### MATERIAL SHOWN
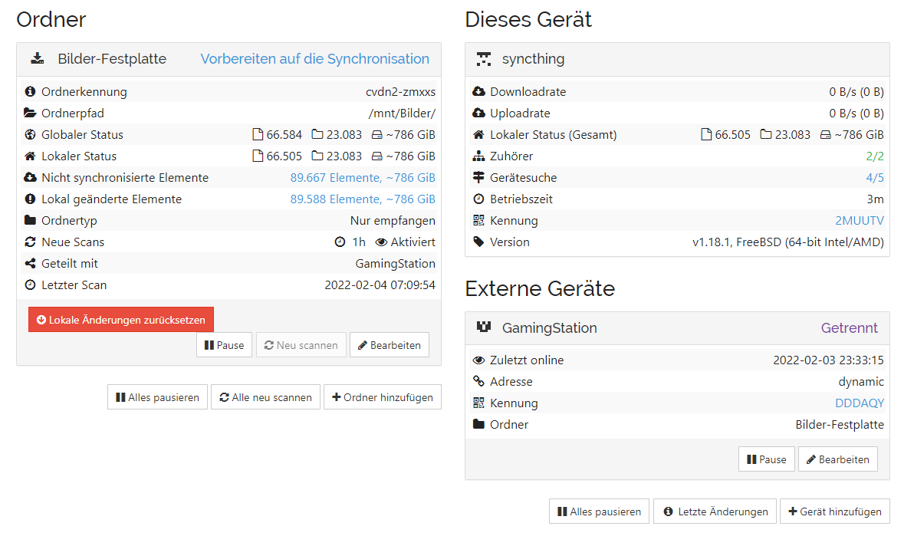
Task: Pause the GamingStation device
Action: click(x=766, y=459)
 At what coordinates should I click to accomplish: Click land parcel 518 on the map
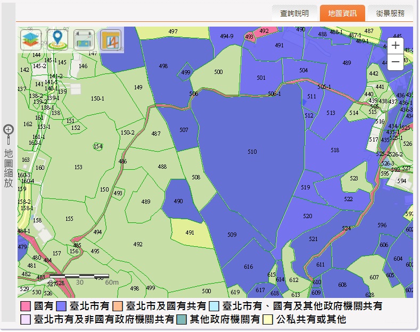point(334,151)
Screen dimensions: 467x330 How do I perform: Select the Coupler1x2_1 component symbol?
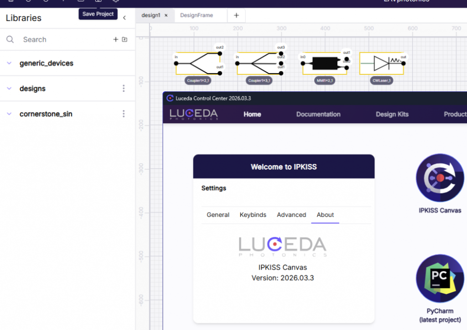tap(197, 63)
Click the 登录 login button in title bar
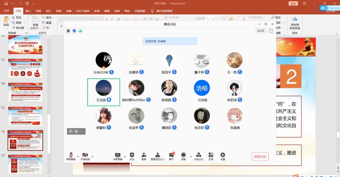Image resolution: width=340 pixels, height=177 pixels. pyautogui.click(x=293, y=3)
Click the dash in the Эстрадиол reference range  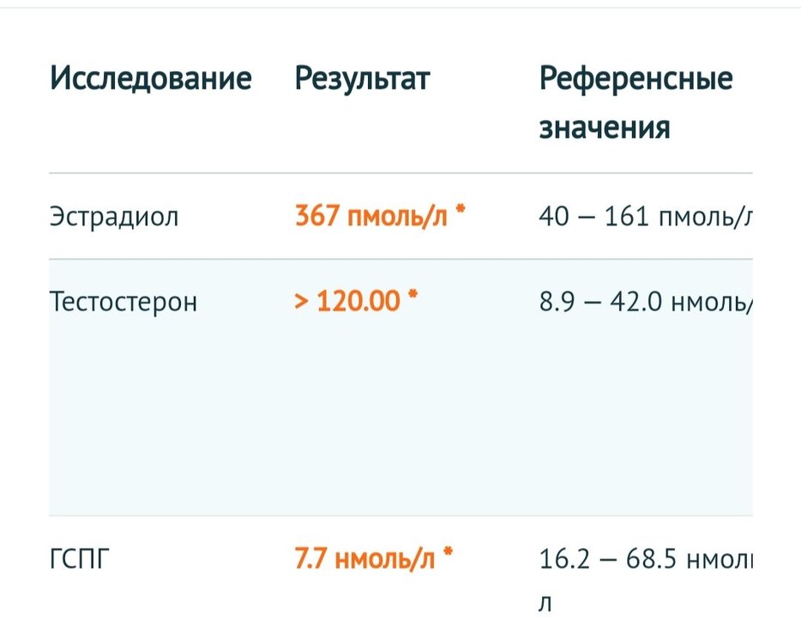tap(586, 217)
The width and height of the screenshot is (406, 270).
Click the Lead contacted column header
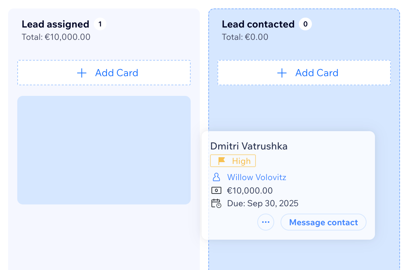point(258,24)
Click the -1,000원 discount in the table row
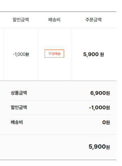Image resolution: width=122 pixels, height=166 pixels. [21, 54]
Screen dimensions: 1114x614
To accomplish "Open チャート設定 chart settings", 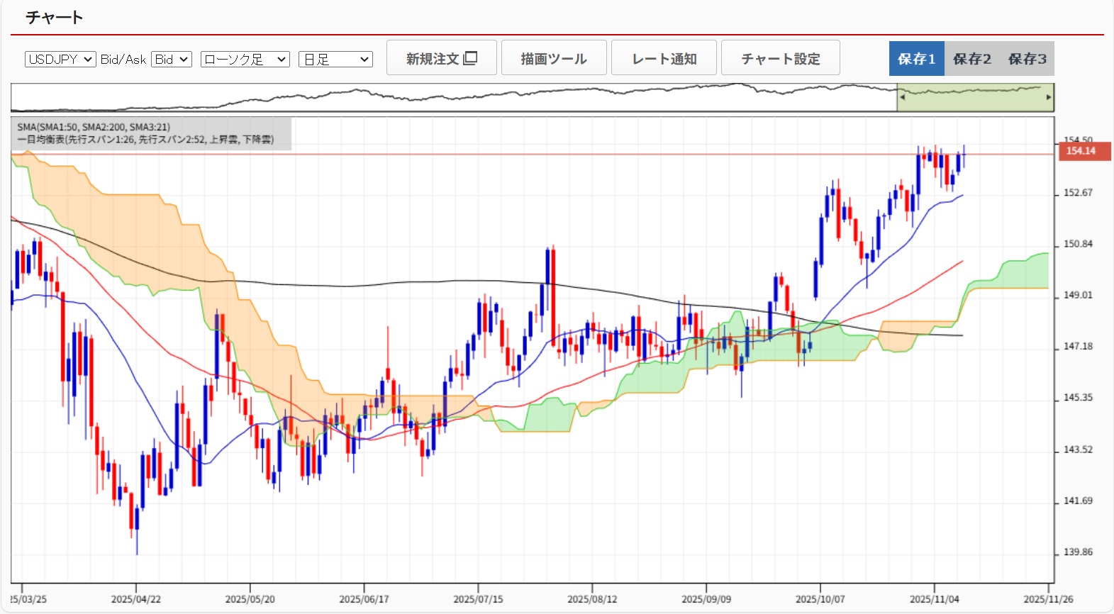I will [x=780, y=58].
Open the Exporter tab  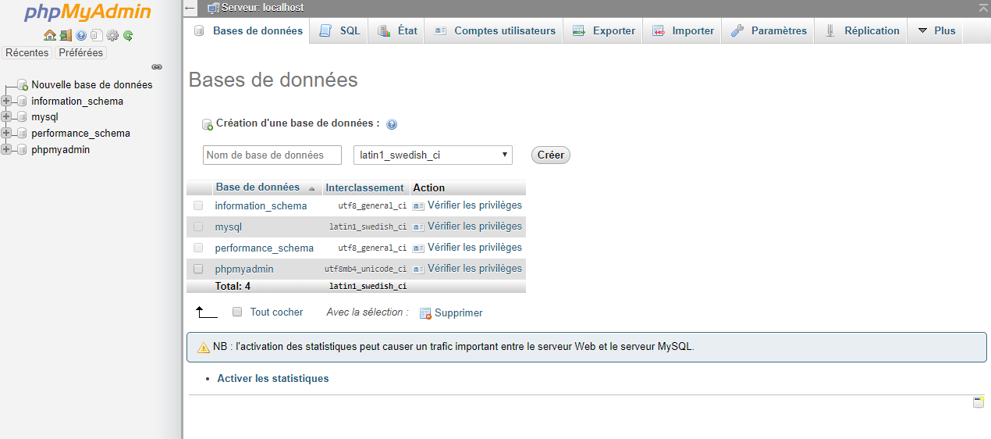click(603, 31)
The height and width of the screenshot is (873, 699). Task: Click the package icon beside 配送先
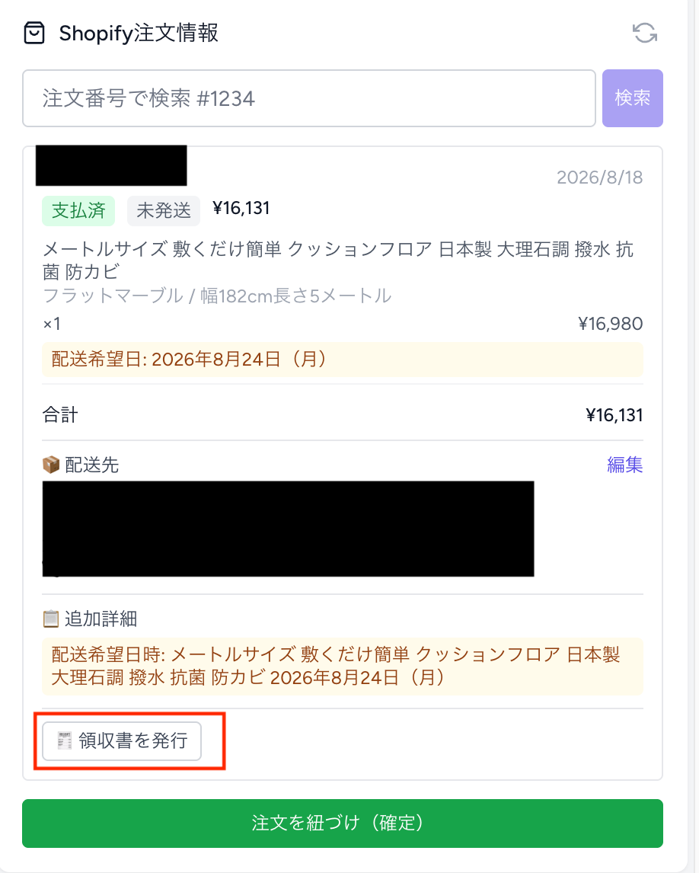pyautogui.click(x=51, y=465)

### EXERCISE PROMPT
Your task is to restate word for word the lines from the line holding "The height and" through the final line of the listing, both included, but none of the pictures.

### ANSWER SPACE
The height and width of the screenshot is (873, 699). Task: Click the package icon beside 配送先
pyautogui.click(x=51, y=465)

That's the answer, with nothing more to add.